**Task statement**: Please copy out every line in the entries that includes the word "agent".

:: Data to examine

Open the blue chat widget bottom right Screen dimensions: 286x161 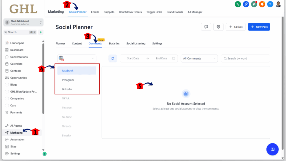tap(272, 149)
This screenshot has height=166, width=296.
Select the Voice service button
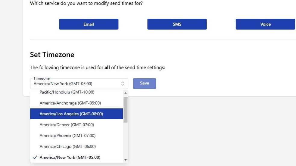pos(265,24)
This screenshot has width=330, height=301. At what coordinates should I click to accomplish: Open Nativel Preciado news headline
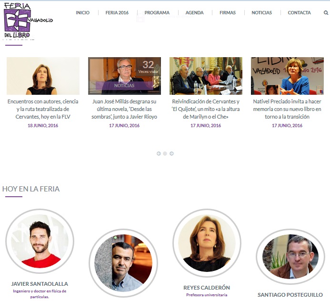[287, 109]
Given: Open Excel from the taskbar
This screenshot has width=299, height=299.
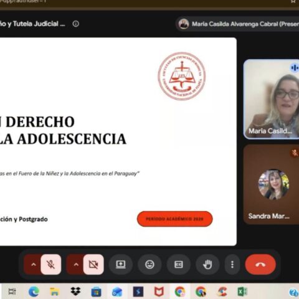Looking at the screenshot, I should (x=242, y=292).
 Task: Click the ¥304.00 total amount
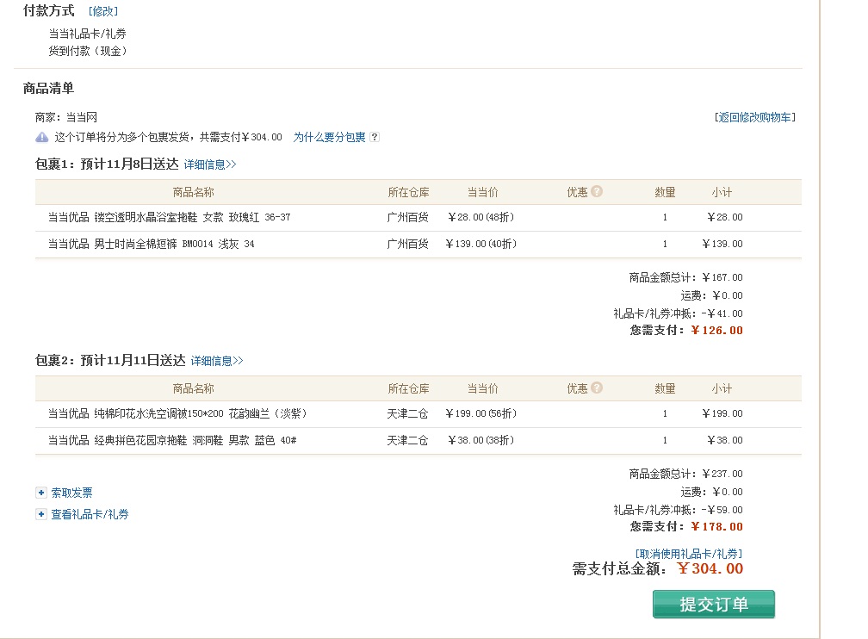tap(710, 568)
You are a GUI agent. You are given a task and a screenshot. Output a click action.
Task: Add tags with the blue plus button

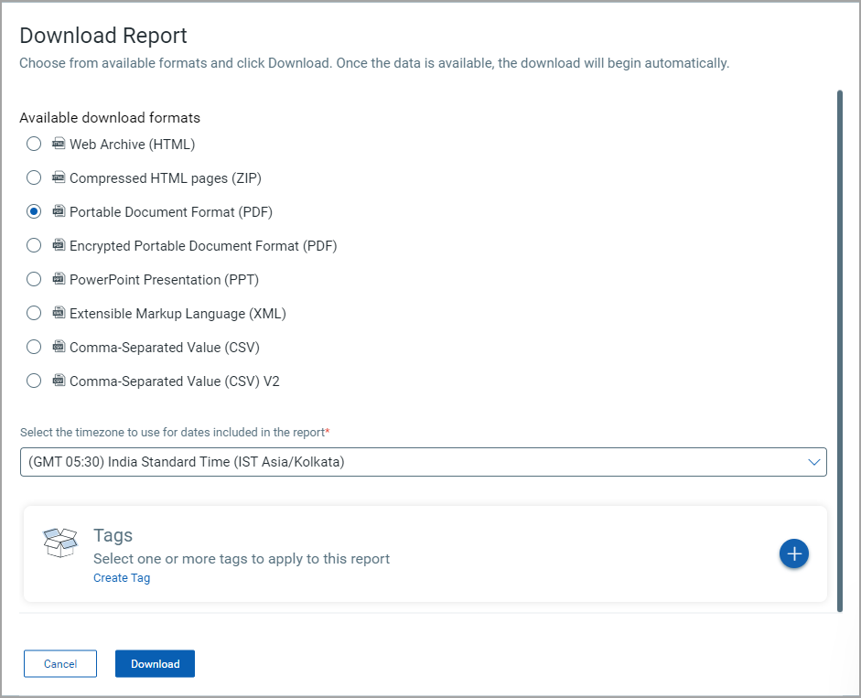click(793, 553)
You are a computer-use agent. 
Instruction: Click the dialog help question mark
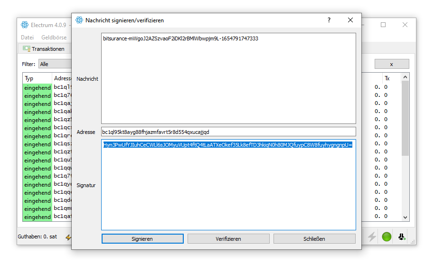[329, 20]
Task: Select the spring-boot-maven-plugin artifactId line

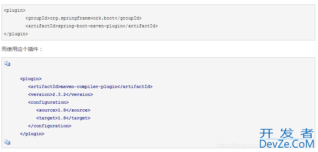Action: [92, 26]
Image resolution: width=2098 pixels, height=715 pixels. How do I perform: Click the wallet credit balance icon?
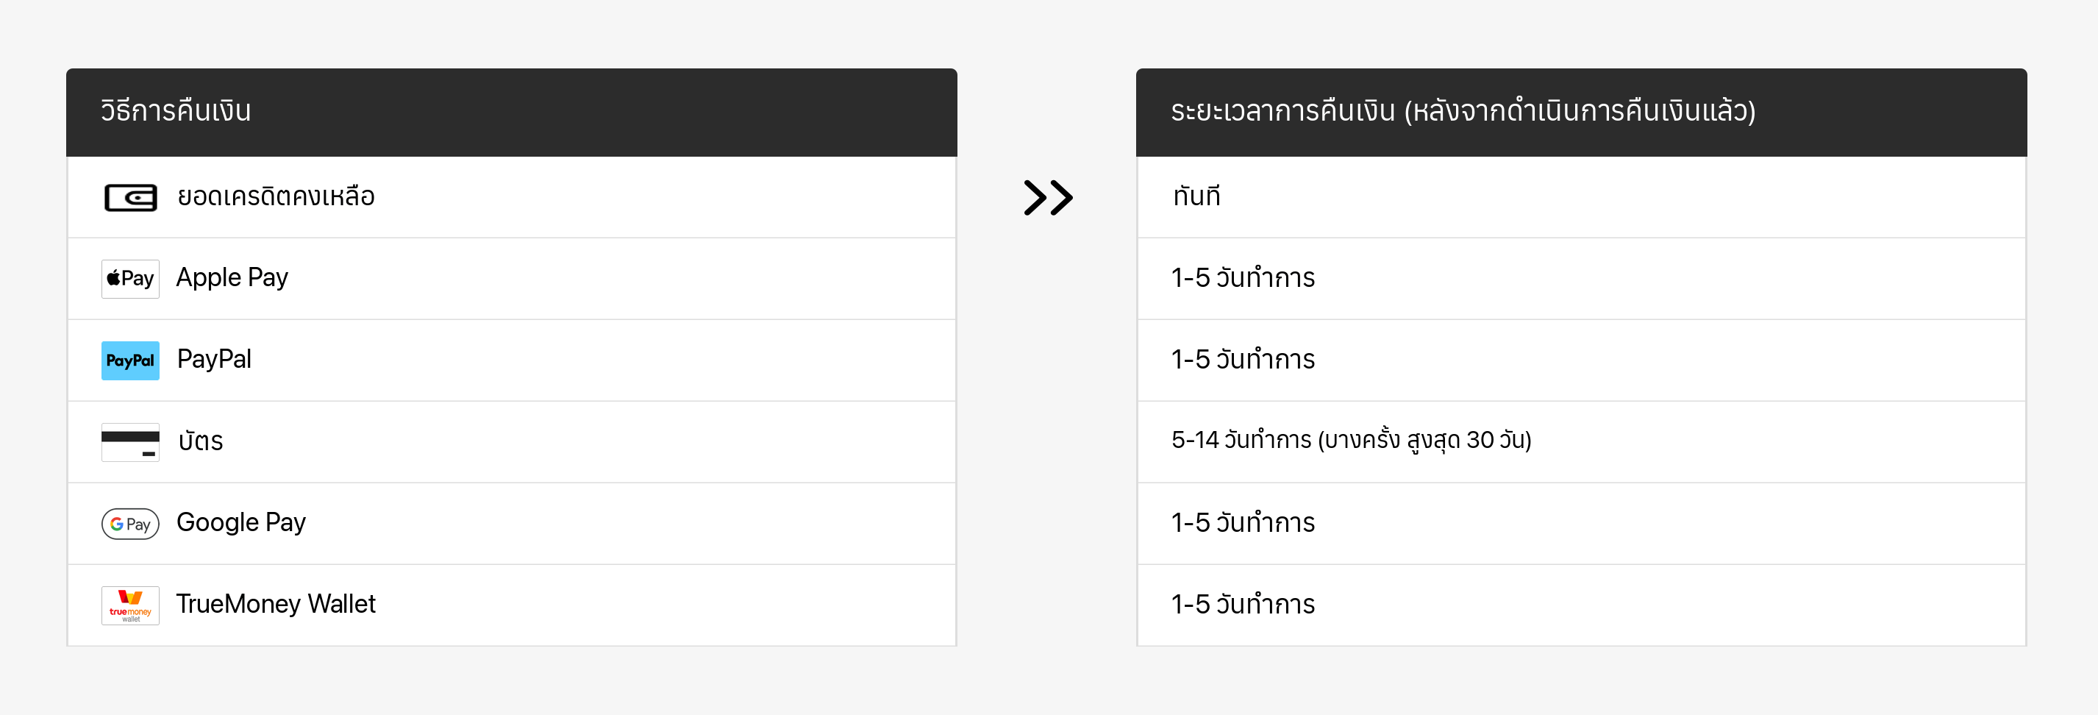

::::

**Expected answer**:
You are a GUI agent. You are given a task and a screenshot. Output a click action.
You are a computer-use agent. 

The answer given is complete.